You could argue that Elektra and Frank represent the same sorts of murderous impulses to Matt, but the story tends to present Frank as more of a tragic figure and Elektra as more of a seductress and temptress in the Old Testament mode. That’s slightly regressive writing, but it’s of a piece with the superhero genre’s conventions. In fact, like the slight staleness wafting off Frank’s story, the Catwoman-esque take on Elektra (gleefully amoral, sexy, and tempting female figure) threatens at times to collapse into cliche.
But Elodie Yung and Matt Murdock make all their scenes together sing. Like most superheroes faced with the classic Betty vs. Veronica scenario, Matt appears to have far more chemistry with the darkly dangerous one than the so-called “sweet” one. Maybe that’s just us, though. While some of the scenes with Karen had a nicely romantic tone to them (especially the one brightly colored scene that gave us screenshot at the top of this post), their relationship seems terribly one-sided. He lies to her constantly and she isn’t always particularly forthcoming herself. Not that the Elektra relationship is one based on trust and honesty. Quite the opposite, in fact, although it’s got the one thing that Karen just can’t bring to a relationship with Matt: a deep, cellular knowledge of the other person. “You act like you have some sort of window into my soul and you don’t. You never have,” Matt protests, but of course he’s wrong. In the past, when she tried to convince him to kill the man who was responsible for his father’s death, she overshot her mark, but in the present day, she’s got him wrapped around her finger and changing into a tuxedo at the drop of a hat.
And that’s what makes this relationship more interesting than it may appear at first. It’s not just that she’s a temptress, but that she’s a temptress who doesn’t even have to work all that hard to tempt him because she knows him so well. Whether they’re taking out New Age Ninjas in skinny ties or doing their very best James Bond movie re-enactments by crashing Yakuza parties in formal dress, there’s no denying that their scenes together sizzle in a way that the scenes with Karen simply don’t.

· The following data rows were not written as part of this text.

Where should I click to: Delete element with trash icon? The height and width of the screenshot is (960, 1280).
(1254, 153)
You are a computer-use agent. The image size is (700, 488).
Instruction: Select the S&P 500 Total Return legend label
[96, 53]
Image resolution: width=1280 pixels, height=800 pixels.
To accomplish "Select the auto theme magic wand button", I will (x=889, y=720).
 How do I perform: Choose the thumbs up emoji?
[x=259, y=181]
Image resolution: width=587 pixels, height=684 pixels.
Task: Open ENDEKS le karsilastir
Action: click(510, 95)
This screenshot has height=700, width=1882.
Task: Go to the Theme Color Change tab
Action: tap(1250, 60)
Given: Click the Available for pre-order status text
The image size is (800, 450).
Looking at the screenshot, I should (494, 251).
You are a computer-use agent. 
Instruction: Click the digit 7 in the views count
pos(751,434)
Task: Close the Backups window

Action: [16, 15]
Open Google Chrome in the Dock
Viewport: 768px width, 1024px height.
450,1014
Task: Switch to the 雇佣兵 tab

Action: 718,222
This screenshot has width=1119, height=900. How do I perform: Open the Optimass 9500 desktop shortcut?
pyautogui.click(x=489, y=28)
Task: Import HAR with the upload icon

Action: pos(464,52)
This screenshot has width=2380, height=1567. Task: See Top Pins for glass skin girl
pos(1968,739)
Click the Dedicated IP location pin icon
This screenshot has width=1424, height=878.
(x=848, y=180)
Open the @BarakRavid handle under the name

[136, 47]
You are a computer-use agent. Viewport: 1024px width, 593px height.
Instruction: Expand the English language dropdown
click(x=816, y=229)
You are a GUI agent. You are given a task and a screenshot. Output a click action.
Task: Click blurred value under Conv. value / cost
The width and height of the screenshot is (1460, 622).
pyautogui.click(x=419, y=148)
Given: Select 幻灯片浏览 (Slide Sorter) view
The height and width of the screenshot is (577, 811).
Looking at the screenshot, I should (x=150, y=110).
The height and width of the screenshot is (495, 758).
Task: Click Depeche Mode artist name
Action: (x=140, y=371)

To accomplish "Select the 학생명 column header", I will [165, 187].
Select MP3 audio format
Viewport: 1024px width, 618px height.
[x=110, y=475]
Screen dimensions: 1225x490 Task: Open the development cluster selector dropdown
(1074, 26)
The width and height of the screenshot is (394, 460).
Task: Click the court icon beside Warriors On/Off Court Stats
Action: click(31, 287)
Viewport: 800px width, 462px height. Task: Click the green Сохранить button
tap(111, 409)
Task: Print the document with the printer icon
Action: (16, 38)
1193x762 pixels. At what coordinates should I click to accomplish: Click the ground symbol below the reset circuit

Frank and Elektra represent choices made and Paths Not Taken for Matt, it’s true. But it’s also quite clear that Matt still has choices in front of him and it seems like everyone in the story right now – Karen, Foggy, Father Lantom, Frank, Elektra, Mahoney and the entire Yakuza organization – are trying desperately to get Matt to go a certain way. There’s only so much tension you can put on the man before he snaps and it’ll be interesting to see what form that coming break will take, whether it’ll center around morals or romance or even mental health.